- **YOUR TASK**:
Type each record below again, with the same words.

- **INPUT MATERIAL**:
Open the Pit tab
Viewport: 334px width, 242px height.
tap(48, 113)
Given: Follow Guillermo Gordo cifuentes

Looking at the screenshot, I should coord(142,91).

- **THE COMPLETED TASK**:
Open the Pit tab
Viewport: 334px width, 242px height.
tap(48, 113)
Given: Follow Guillermo Gordo cifuentes

Looking at the screenshot, I should coord(142,91).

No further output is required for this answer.